README ¶
Dataflow flex templates - Wordcount
📝 Docs: Using Flex Templates
Samples showing how to create and run an Apache Beam template with a custom Docker image on Google Cloud Dataflow.
Before you begin
Follow the
Getting started with Google Cloud Dataflow
page, and make sure you have a Google Cloud project with billing enabled
and a service account JSON key set up in your GOOGLE_APPLICATION_CREDENTIALS
environment variable.
Additionally, for this sample you need the following:
-
Enable the APIs: App Engine, Cloud Build.
-
Create a Cloud Storage bucket.
export BUCKET="your-gcs-bucket" gsutil mb gs://$BUCKET
-
Clone the
golang-samples
repository and navigate to the code sample.git clone https://github.com/GoogleCloudPlatform/golang-samples.git cd golang-samples/dataflow/flex-templates/wordcount
Wordcount sample
This sample shows how to deploy an Apache Beam streaming pipeline that reads text files from Google Cloud Storage, counts the occurences of each word in the text, and outputs the results back to Google Cloud Storage.
Compiling the pipeline code
Go flex templates take compiled binaries when built, meaning that the containers remain small; however, this means that the pipeline code must be compiled for the target environment rather than the machine being used to write the template. For more information, see the Apache Beam SDK documentation on cross-compilation.

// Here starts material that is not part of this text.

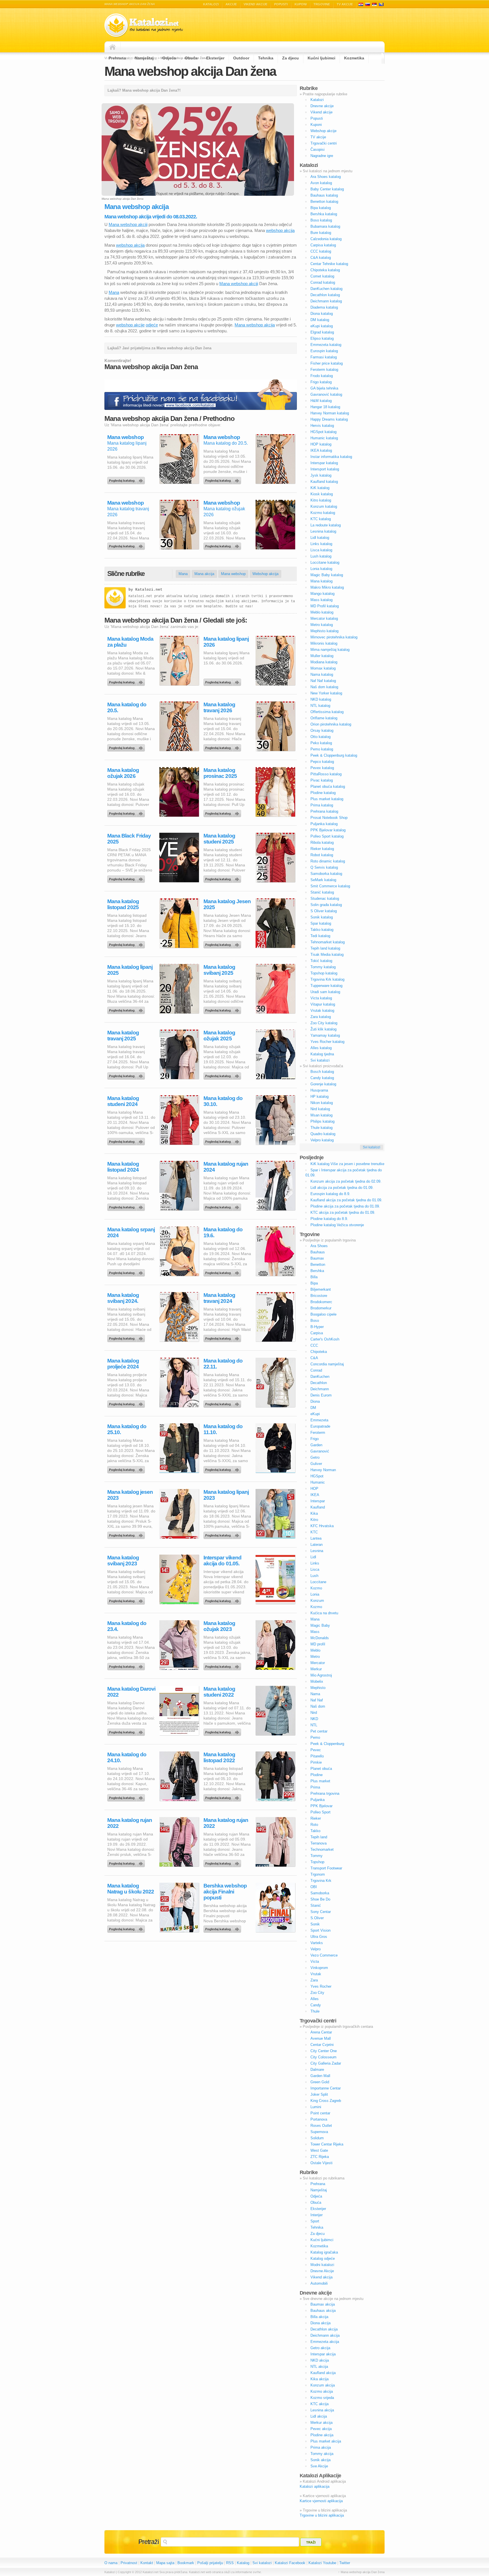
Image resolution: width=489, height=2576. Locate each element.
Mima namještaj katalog (329, 649)
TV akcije (345, 4)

We will compile the Go binary to execute on a linux-amd64 architecture used by Dataflow workers.
CGO_ENABLED=0 GOOS=linux GOARCH=amd64 go build -o wordcount .
Building a container image
We will build the Docker image for the Apache Beam pipeline. We are using Cloud Build so we don't need a local installation of Docker.
ℹ️ You can speed up subsequent builds with Kaniko cache in Cloud Build.
# (Optional) Enable to use Kaniko cache by default. gcloud config set builds/use_kaniko True
Cloud Build allows you to
build a Docker image using a Dockerfile
.
and saves it into
Container Registry,
where the image is accessible to other Google Cloud products.
export TEMPLATE_IMAGE="gcr.io/$PROJECT/samples/dataflow/wordcount:latest"
# Build the image into Container Registry, this is roughly equivalent to:
# gcloud auth configure-docker
# docker image build -t $TEMPLATE_IMAGE .
# docker push $TEMPLATE_IMAGE
gcloud builds submit --tag "$TEMPLATE_IMAGE" .
Images starting with gcr.io/PROJECT/
are saved into your project's
Container Registry, where the image is accessible to other Google Cloud products.
Creating a Flex Template
To run a template, you need to create a template spec file containing all the necessary information to run the job, such as the SDK information and metadata.
The metadata.json
file contains additional information for
the template such as the "name", "description", and input "parameters" field.
The template file must be created in a Cloud Storage location, and is used to run a new Dataflow job.
export TEMPLATE_PATH="gs://$BUCKET/samples/dataflow/templates/wordcount.json"
# Build the Flex Template.
gcloud dataflow flex-template build $TEMPLATE_PATH \
--image "$TEMPLATE_IMAGE" \
--sdk-language "GO" \
--metadata-file "metadata.json"
The template is now available through the template file in the Cloud Storage location that you specified.
Running a Dataflow Flex Template pipeline
You can now run the Apache Beam pipeline in Dataflow by referring to the template file and passing the template parameters required by the pipeline. For this pipeline the input is optional and will default to a public storage bucket holding the text of Shakespeare's King Lear.
export REGION="us-central1"
# Run the Flex Template.
gcloud dataflow flex-template run "wordcount-`date +%Y%m%d-%H%M%S`" \
--template-file-gcs-location "$TEMPLATE_PATH" \
--parameters input="projects/$PROJECT/subscriptions/$SUBSCRIPTION" \
--parameters output="gs://$BUCKET/counts.txt" \
--region "$REGION"
Check the results in your GCS bucket by downloading the output:
gcloud alpha storage cp gs://$BUCKET/counts.txt $LOCAL_PATH
Cleaning up
After you've finished this tutorial, you can clean up the resources you created on Google Cloud so you won't be billed for them in the future. The following sections describe how to delete or turn off these resources.
Clean up the Flex template resources
-
Delete the template spec file from Cloud Storage.
gsutil rm $TEMPLATE_PATH
-
Delete the Flex Template container image from Container Registry.
gcloud container images delete $TEMPLATE_IMAGE --force-delete-tags
Clean up Google Cloud project resources
-
Delete the Cloud Storage bucket, this alone does not incur any charges.
⚠️ The following command also deletes all objects in the bucket. These objects cannot be recovered.
gsutil rm -r gs://$BUCKET
Limitations
There are certain limitations that apply to Flex Templates jobs.
📝 Using Flex Templates Google Cloud Dataflow documentation page is the authoritative source for the up-to-date information on that.